Exercise objective: Copy out everything in the data from the line containing "The width and height of the screenshot is (489, 385)." down to the line containing "pos(90,246)", unchanged.
— Begin Available records —
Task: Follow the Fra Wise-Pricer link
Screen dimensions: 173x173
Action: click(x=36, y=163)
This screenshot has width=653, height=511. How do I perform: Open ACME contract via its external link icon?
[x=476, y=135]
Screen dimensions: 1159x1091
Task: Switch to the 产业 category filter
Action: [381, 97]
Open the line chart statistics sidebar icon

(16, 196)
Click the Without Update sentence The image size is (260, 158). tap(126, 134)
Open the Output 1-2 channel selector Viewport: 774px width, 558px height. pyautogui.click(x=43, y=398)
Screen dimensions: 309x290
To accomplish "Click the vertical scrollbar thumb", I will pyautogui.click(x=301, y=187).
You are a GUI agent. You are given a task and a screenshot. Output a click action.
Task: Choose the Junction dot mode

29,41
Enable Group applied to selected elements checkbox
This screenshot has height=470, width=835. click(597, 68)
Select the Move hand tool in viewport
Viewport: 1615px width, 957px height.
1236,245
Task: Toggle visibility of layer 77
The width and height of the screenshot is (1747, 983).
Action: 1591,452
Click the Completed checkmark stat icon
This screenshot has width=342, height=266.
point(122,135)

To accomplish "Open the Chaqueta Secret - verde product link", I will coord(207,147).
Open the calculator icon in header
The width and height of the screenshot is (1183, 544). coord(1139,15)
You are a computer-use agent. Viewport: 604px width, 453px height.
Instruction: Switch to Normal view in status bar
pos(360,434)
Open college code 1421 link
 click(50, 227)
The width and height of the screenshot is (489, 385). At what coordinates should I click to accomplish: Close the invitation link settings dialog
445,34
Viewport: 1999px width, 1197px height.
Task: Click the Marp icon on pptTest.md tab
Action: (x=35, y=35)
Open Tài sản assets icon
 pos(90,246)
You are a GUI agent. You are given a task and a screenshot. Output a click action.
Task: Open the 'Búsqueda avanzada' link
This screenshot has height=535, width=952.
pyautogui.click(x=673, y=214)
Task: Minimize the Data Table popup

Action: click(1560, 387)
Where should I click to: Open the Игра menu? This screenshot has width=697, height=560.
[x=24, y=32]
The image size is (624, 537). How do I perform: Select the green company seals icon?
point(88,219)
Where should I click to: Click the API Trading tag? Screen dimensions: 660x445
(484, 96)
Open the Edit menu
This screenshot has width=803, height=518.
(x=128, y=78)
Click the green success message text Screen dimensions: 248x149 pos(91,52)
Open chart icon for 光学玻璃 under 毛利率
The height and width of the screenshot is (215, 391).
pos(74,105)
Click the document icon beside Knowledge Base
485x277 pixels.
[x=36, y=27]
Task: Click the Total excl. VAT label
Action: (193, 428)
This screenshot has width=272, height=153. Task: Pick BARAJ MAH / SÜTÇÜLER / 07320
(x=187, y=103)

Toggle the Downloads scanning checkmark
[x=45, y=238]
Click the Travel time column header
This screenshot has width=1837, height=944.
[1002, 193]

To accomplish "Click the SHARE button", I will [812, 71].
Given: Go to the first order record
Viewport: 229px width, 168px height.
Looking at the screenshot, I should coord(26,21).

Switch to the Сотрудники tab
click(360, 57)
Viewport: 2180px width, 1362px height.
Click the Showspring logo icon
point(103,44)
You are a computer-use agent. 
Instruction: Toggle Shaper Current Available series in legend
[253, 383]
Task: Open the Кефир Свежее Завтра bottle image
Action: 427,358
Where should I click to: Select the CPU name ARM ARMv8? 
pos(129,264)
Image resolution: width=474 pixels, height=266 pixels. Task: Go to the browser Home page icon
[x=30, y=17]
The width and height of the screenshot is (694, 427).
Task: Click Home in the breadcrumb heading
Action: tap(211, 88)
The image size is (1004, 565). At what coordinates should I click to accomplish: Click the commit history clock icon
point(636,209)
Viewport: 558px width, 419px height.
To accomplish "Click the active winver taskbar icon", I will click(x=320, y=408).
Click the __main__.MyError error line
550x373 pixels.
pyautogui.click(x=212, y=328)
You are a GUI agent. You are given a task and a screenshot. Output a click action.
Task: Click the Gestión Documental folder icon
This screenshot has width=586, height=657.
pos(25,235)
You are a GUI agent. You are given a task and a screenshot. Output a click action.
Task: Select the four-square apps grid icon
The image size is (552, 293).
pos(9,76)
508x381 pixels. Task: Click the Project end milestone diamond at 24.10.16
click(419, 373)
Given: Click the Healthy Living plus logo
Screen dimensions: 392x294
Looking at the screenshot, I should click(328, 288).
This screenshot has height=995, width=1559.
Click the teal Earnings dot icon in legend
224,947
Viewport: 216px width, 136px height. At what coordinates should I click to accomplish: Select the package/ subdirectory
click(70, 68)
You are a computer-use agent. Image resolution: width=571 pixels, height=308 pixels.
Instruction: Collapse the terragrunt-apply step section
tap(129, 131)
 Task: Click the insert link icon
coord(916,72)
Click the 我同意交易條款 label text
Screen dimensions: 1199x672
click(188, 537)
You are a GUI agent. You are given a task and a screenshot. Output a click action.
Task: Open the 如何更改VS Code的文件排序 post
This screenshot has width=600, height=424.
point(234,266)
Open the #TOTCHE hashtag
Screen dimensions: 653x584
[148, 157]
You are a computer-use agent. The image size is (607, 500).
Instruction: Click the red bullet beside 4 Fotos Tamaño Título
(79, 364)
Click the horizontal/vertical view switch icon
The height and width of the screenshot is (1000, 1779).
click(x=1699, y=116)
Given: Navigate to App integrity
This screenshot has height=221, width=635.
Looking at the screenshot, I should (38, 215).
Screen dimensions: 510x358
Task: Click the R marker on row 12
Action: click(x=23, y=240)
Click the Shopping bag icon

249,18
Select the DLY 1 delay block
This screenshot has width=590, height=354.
— End Available records —
Written answer:
The width and height of the screenshot is (489, 385). At what coordinates should I click to accomplish: Close the invitation link settings dialog
445,34
Viewport: 1999px width, 1197px height.
Task: Click the Marp icon on pptTest.md tab
Action: (x=35, y=35)
Open Tài sản assets icon
 pos(90,246)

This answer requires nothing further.